Partha: We plan to scale 3 key functions of our team: (1) research, (2) product development, and (3) sales. For research, it will help us unlock AI frontiers that aligns with the product requirements, to significantly enhance the quality of our offerings, and sharpen our competitive edge. For product development, having the best technology is only as good as translating it into useful and delightful products that improve lives, and users want more of it. Finally, a product will need sales personnel to put it out there and make users know the benefits and make that purchase because he/she is convinced that it is worth it.
Q8: How do you differentiate yourself from the other market players out there?
Calvin: Pints AI specialises in compact, on-premise AI solutions tailored for specific industries, distinguishing itself from larger tech firms, like ChatGPT, that are focused on general applications. Unlike larger tech companies that offer generalised AI tools, Pints.ai focuses specifically on the financial sector, providing bespoke solutions that are finely tuned to the industry’s unique needs. By focusing on developing smaller, yet still powerful models, Pints AI offers a practical alternative to the large, cumbersome models that dominate the market. This approach not only reduces the hardware footprint required but also aligns with trends towards more sustainable tech practices. Recognising the industry’s sensitivity to data privacy, we emphasise on-premise solutions that allow clients to maintain complete control over their data.

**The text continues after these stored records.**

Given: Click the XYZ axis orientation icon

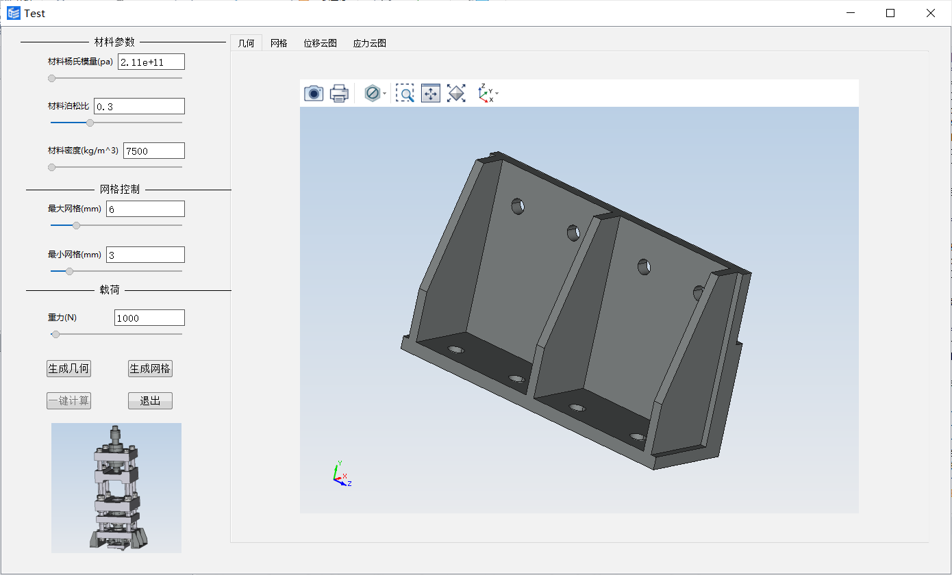Looking at the screenshot, I should click(485, 93).
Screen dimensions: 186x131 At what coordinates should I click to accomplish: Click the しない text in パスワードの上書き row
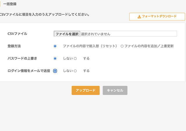pyautogui.click(x=68, y=58)
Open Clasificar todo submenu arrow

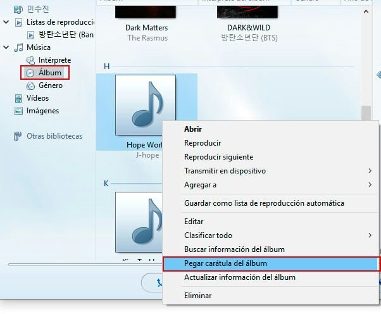(370, 236)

Q9: How do you plan to utilize the grant funding you’ve received?
Calvin: Given the current limited AI talent in Singapore, Pints AI will utilise the grant to help train AI Engineers. This has been a critical piece that enabled Pints AI to train a staff of 3 software engineers and 4 interns into AI practitioners, to improve our AI capability and continue to push frontiers. We will expand this with the help of the grant. Specifically, we will collaborate with SUTD to train and expose Computer Science undergraduates to AI/NLP, and put personnel up for training courses, such as those offered by AISG or General Assembly. We also want to organise “hacker café sessions” to share AI knowledge, to broaden interest in AI, and attract high quality talent.
Q10: What is next after this? What are your long-term vision and goals for the company?

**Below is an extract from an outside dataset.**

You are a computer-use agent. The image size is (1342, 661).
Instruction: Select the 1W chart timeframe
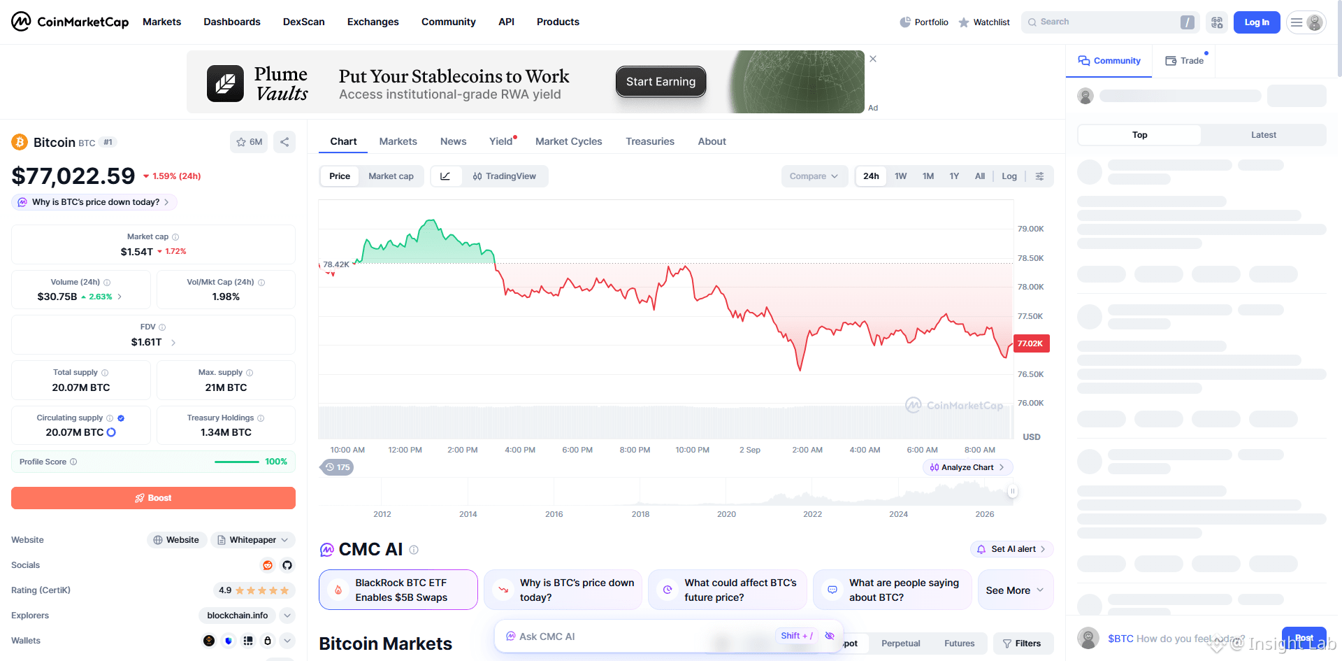(x=900, y=176)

Calvin: Our vision is to bring industry-grade AI tools to the wider public for social and economic benefits. Gen AI offers incredible benefits, but concerns around privacy, ownership of data, opaqueness of AI models, and cost of compute are restricting its wider deployment. We want to remove these concerns and democratize access to AI, while ensuring that our clients have full control over the entire product – from LLM to data to the output generated.
Based in Singapore, we are committed to positioning Singapore as a global hub for AI research and development. Our long-term goals include:
- Make our AI tools accessible to a broader audience, including small and smaller FIs that may not have the resources to develop their own AI solutions.
- Continue to prioritize the privacy and security of our clients’ data, ensuring that our solutions comply with the highest standards of data protection and privacy regulations globally.
- Invest in research and development to stay at the forefront of AI innovation, including adapting Pints AI framework to work on your personal devices.
We are dedicated to putting Singapore on the global map for AI research and development. Singapore offers some unique advantages – a strategic position, robust infrastructure, stable forward-looking policy, and a commitment to innovation. It also helps that we are a financial hub! We are hoping we can leverage these to and position Pints AI and Singapore as a leading center for AI excellence and innovation.